Financial Transaction Tax

The Financial Transaction Tax (FTT) proposed for Europe comes from muddled thinking but, oddly, if the objectives were clarified this could be a good tax, not just for Europe but for the world.

Chancellor Merkel and President Sarkozy have proposed a Financial Transaction Tax (FTT) levied at a rate of 0.1% and expected to raise €57bn. The UK Chancellor of the Exchequer, George Osborne is opposed, arguing that such taxes need to be brought in globally if London is not to suffer at the expense of other financial centres. In the United States, Democrat Senator Tom Harkin and Representative Peter DeFazio are calling for a tax on stock, bond and derivative trades but the Republicans who control the House of Representatives have always opposed transaction taxes and will be hard to persuade of the benefits. I would like to see the deadlock broken by shifting the dialogue from raising tax to improving the operation of the financial system.

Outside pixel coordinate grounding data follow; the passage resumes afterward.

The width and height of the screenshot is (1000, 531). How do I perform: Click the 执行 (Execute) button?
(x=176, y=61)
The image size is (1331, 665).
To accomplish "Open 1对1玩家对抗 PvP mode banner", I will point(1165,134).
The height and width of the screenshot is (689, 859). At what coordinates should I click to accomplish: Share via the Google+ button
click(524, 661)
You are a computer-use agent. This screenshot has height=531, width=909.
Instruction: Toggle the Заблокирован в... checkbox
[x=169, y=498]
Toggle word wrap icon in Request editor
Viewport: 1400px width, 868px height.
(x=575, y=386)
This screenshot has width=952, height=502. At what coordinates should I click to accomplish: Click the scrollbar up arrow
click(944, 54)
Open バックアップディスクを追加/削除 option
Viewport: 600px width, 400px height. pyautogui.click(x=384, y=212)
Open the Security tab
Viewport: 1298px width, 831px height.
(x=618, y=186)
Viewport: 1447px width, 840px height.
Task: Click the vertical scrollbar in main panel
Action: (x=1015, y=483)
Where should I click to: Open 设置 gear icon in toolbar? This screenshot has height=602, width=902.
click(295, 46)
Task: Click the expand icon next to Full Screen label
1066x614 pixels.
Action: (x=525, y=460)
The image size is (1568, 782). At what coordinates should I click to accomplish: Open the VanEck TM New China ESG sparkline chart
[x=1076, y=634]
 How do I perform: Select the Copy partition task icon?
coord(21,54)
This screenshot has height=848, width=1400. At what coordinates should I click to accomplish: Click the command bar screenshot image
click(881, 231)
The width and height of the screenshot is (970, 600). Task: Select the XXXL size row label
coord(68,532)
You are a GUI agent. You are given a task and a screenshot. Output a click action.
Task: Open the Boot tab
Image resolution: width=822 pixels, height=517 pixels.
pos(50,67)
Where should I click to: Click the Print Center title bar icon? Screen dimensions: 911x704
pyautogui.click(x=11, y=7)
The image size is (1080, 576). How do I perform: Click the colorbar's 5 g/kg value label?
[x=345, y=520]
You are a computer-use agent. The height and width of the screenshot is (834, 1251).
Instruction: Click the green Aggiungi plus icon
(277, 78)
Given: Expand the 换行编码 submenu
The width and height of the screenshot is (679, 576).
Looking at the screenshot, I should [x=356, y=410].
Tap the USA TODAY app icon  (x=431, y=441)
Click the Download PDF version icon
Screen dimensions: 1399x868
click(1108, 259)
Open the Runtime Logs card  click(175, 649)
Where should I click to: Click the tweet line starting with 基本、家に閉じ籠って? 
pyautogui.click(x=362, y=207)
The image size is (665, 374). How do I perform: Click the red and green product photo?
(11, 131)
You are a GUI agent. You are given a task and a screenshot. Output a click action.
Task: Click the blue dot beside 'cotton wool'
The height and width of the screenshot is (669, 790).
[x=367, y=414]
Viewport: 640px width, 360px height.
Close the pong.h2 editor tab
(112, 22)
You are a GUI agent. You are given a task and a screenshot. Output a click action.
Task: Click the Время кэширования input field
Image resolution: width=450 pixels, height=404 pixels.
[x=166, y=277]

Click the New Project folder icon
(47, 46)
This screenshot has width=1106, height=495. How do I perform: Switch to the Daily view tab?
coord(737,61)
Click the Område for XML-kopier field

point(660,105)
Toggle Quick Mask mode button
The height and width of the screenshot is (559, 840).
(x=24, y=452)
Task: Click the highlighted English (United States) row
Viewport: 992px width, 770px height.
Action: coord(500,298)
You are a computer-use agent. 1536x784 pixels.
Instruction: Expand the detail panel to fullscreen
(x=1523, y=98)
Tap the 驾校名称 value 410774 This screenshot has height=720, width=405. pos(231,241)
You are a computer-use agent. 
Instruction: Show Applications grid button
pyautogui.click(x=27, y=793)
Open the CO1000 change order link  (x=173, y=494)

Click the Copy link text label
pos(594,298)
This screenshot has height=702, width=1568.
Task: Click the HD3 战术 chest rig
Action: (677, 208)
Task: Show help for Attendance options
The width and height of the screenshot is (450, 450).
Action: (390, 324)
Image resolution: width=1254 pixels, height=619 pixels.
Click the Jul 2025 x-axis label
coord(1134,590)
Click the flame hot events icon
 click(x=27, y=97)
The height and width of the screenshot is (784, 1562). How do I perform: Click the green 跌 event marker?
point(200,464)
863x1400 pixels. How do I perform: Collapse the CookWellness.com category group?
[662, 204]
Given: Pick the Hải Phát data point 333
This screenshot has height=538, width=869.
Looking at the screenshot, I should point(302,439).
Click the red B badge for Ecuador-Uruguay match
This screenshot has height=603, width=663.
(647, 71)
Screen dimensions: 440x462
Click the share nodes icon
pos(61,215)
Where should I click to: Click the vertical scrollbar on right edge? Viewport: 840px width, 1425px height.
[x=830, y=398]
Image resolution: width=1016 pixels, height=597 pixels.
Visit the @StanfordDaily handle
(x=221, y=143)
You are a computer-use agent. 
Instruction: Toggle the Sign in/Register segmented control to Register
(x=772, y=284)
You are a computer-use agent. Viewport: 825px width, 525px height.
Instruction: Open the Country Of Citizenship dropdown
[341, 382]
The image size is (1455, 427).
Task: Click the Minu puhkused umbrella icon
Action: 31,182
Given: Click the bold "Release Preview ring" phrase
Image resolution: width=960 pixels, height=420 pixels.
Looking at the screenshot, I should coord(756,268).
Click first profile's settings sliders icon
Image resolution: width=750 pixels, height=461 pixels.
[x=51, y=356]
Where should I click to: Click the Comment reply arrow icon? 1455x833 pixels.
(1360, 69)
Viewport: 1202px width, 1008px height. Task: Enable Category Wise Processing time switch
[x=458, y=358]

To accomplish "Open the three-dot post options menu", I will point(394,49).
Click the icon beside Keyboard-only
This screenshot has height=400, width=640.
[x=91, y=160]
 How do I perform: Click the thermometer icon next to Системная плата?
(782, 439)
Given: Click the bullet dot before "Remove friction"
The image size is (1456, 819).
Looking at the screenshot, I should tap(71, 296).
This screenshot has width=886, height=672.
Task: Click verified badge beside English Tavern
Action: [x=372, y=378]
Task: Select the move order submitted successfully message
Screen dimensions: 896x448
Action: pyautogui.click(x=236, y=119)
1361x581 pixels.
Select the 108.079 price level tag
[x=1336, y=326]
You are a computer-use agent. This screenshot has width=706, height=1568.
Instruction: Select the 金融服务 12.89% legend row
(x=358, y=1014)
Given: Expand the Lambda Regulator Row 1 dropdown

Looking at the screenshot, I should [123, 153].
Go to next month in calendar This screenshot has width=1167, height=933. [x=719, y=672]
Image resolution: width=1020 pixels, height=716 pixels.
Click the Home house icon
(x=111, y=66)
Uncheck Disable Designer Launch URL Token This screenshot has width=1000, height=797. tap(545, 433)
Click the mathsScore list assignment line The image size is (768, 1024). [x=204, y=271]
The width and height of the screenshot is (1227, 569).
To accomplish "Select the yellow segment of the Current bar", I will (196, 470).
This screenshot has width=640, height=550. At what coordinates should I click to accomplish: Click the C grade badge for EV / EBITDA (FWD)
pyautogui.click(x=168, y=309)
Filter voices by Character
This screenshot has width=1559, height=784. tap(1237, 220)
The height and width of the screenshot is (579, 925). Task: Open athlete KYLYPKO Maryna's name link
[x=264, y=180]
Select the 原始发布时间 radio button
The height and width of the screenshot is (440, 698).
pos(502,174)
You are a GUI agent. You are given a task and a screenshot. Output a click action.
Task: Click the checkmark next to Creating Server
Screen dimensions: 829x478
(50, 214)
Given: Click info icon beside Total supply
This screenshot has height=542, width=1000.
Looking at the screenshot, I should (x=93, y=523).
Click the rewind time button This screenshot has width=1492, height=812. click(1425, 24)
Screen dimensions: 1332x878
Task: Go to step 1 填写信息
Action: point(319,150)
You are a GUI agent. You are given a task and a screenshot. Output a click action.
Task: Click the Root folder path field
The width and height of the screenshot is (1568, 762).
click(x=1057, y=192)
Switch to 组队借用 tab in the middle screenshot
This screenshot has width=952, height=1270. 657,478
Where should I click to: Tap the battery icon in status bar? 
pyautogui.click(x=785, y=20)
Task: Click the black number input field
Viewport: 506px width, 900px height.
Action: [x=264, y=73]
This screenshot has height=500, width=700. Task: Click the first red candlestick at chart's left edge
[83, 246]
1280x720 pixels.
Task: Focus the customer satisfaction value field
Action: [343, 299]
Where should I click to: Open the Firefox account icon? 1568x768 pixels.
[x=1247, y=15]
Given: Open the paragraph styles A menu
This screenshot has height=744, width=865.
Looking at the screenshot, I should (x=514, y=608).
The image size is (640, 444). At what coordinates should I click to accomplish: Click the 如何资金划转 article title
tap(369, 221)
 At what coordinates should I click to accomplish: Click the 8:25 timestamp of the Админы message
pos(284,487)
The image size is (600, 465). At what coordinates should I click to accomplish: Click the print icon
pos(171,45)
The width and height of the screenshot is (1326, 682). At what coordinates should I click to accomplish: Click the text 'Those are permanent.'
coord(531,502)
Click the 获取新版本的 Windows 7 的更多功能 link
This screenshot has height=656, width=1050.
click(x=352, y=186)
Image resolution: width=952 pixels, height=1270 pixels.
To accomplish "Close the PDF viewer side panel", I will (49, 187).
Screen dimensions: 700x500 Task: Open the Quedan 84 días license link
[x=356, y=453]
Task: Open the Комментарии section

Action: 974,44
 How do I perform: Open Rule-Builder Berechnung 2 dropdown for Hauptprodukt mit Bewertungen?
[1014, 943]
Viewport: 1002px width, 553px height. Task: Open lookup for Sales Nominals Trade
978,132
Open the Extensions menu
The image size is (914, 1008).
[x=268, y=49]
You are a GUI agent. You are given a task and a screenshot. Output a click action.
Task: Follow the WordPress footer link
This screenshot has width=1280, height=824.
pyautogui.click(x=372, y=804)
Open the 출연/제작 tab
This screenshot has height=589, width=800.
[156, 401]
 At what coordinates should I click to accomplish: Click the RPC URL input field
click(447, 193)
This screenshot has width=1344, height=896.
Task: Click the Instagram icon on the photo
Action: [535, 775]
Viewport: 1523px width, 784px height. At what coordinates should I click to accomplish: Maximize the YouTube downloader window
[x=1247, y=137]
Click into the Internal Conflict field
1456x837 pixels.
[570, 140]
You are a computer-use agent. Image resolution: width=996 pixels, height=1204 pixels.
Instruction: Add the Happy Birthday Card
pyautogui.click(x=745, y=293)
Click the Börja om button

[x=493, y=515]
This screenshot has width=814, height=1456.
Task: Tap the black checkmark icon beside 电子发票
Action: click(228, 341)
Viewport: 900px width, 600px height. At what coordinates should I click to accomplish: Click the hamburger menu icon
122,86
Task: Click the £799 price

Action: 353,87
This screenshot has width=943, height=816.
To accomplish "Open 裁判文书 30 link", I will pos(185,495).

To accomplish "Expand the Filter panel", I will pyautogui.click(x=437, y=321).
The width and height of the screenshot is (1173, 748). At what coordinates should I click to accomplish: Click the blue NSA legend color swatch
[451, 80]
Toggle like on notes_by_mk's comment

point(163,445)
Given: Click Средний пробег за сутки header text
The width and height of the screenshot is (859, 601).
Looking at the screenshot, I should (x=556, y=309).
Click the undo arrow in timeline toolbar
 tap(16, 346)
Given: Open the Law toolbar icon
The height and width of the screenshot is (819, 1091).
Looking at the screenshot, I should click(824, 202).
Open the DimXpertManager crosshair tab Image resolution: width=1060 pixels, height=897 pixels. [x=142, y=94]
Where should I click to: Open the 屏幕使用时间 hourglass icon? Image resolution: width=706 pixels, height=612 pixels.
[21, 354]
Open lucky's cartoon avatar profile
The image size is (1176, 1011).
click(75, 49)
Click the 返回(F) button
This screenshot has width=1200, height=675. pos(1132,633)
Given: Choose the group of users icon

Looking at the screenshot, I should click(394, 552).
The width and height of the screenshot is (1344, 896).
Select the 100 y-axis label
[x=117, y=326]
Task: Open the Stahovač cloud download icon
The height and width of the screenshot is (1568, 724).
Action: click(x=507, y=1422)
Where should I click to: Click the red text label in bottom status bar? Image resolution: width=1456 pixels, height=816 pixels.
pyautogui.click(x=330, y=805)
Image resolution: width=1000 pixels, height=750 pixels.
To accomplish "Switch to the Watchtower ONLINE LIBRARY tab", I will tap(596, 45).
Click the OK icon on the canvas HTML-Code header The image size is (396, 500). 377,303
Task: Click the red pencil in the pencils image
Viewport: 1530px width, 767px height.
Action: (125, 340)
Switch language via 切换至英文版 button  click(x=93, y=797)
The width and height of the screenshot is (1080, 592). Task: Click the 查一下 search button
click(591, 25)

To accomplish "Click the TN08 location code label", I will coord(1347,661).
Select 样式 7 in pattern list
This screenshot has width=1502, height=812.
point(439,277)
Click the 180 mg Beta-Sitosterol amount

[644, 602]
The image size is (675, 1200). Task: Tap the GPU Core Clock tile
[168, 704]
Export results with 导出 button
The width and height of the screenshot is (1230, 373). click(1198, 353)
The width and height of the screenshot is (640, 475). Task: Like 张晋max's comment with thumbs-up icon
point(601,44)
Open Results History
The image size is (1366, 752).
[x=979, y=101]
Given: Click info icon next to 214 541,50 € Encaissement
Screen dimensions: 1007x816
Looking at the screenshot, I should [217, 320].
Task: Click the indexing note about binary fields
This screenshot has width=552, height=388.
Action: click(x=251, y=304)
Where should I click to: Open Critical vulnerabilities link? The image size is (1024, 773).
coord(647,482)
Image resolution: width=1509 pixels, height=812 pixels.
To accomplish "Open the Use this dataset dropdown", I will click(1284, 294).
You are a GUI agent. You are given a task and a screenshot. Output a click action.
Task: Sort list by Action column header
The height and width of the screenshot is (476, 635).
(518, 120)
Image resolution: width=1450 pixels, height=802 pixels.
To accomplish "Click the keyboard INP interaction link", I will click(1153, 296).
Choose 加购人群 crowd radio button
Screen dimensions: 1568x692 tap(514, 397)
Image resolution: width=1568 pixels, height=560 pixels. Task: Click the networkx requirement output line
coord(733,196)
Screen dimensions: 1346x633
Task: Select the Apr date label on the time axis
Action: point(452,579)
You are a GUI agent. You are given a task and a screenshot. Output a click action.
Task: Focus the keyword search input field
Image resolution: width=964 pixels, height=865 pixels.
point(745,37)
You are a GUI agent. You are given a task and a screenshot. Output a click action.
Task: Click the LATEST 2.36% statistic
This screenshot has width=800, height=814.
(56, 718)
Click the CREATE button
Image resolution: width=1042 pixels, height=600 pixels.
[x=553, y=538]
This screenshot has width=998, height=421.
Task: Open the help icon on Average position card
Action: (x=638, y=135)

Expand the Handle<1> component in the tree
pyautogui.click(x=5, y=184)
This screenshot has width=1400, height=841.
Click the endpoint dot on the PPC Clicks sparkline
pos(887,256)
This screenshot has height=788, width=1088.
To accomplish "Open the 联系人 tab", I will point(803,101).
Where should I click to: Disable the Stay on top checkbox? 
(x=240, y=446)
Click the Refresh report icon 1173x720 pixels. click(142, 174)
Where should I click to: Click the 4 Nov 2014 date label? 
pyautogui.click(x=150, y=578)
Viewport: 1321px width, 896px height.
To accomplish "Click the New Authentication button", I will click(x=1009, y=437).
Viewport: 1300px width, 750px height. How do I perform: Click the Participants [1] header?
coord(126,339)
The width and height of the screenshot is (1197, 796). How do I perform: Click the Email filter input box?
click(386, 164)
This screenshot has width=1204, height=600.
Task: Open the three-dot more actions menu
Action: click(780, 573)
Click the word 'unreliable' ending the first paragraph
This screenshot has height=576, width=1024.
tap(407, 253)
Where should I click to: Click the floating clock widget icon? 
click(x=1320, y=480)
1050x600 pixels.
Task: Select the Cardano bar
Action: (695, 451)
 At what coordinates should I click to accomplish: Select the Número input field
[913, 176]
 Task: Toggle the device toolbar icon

American economist , James Tobin put forward a proposal in 1978 to introduce a tax on all currency trades to limit the role of the speculator. He suggested that the receipts could be held centrally to help fund aspects of the work of the UN; it was this secondary objective that caught the headlines. The Tobin tax became the Robin-Hood Tax in common parlance.


In my book Adapt and Thrive: The Sustainable Revolution, I proposed a share transaction tax with the clear objective of reducing volatility and lengthening the time horizon used by investors so that the long-term planning needed for sustainable business becomes the norm. A Robin-Hood tax it was not. Investors that have to pay a small but significant percentage to switch ownership change their behaviour. Instead of grilling the management over their plans for the next quarter or the next year (a huge disincentive to adopting sustainable strategies) investors will examine the plans for the next decade and beyond. My proposal recognised the need to include in principle the major global financial centuries such as London, Frankfurt and New York but, crucial to acceptance, the revenue would remain with national governments to use as they see fit.

Financial markets provide liquidity and capital but an often quoted metric is that financial trading is one hundred times the level of trading required to support the real economy. Each successful speculative trade takes a profit from the market to appear in the bottom line of a hedge fund, investment bank or fund manager. If this is curtailed by the McManners tax then the market is more stable and supports the real economy better. Resistance arises because traders in the financial centres would see their incomes go down and there would be complaints that the tax was a drain on the market. What would we prefer; a stable market from which the government harvests some of its tax revenue or an unstable market in which the speculators rule?

Merkel and Sarkozy are misguided to argue for a FTT to raise money to bail out the euro zone; but a transaction tax to stabilise the financial system, brought in across all the main markets, with revenues retained at the national level, would be a step towards healing the financial system.